_Required task_
Reproduce the stretch of the data below from the line containing "You are a GUI" through the end of the data, both ends included, and omit the pictures from your answer.

_Data for the task_
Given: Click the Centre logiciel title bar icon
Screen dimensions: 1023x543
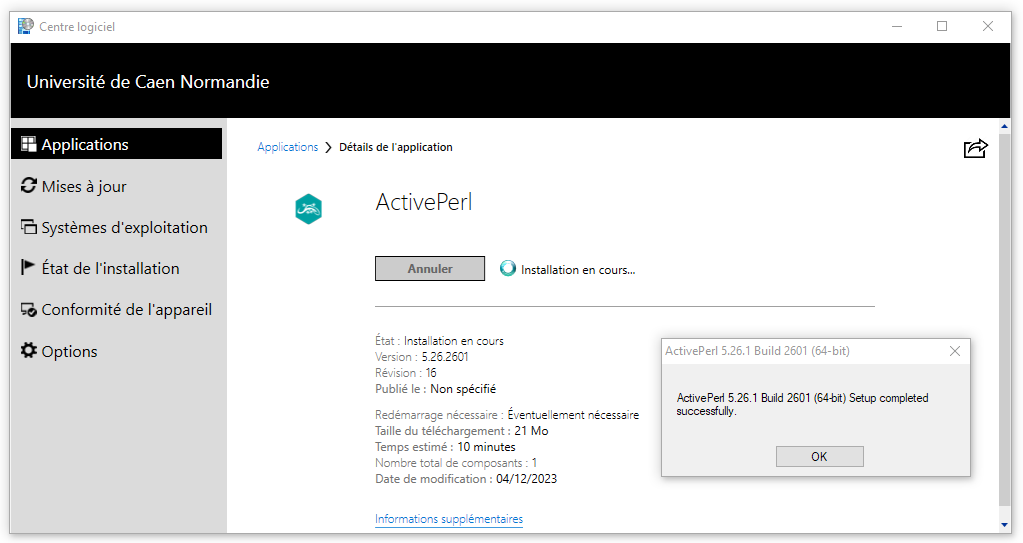Looking at the screenshot, I should click(x=25, y=27).
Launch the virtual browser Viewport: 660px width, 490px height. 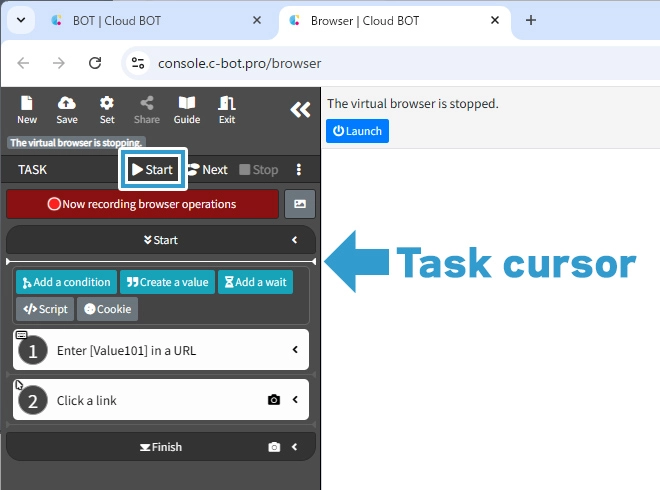(357, 131)
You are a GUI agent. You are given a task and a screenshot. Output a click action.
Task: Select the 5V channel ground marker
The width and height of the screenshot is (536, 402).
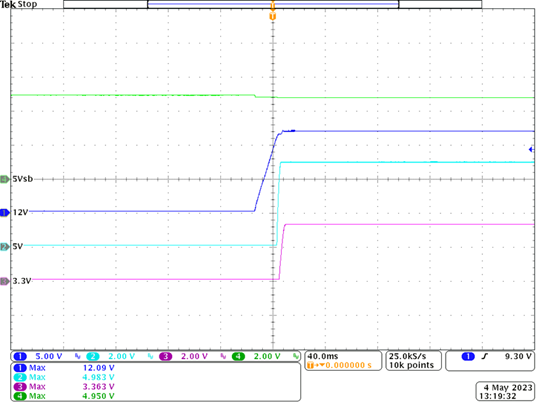click(5, 246)
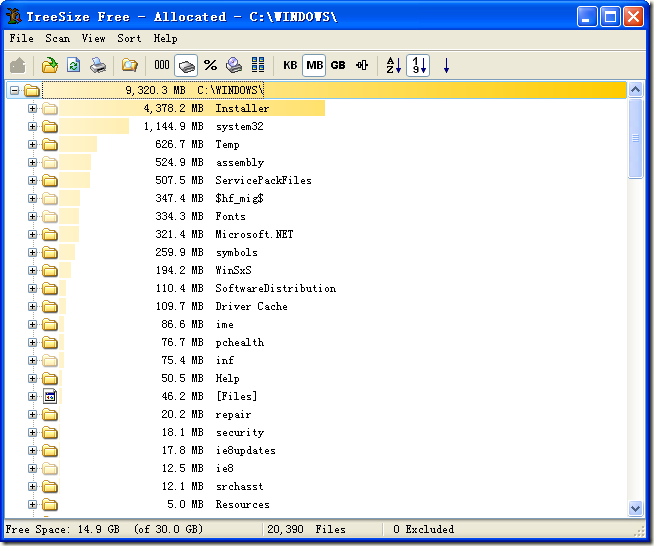654x546 pixels.
Task: Click the cluster size grid icon
Action: tap(258, 65)
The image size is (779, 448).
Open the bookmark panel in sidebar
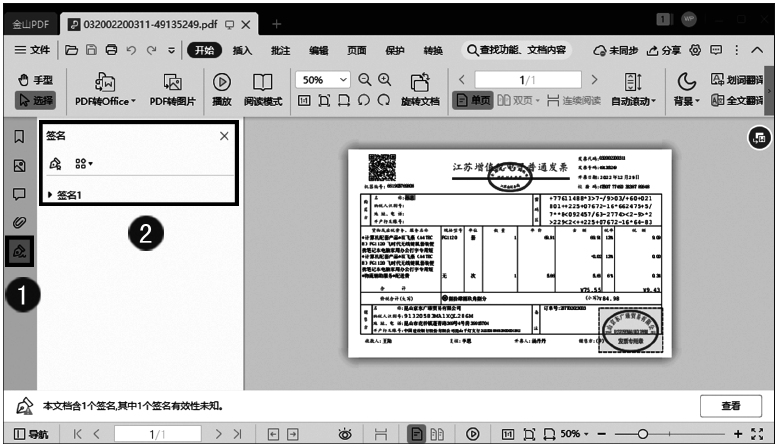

_Result of the exercise_
You are a GUI agent. You are given a task and a screenshot. Output a click action.
Task: Select the 5V channel ground marker
The width and height of the screenshot is (536, 402).
click(5, 246)
654x546 pixels.
Task: Click the cluster size grid icon
Action: tap(258, 65)
The image size is (779, 448).
Open the bookmark panel in sidebar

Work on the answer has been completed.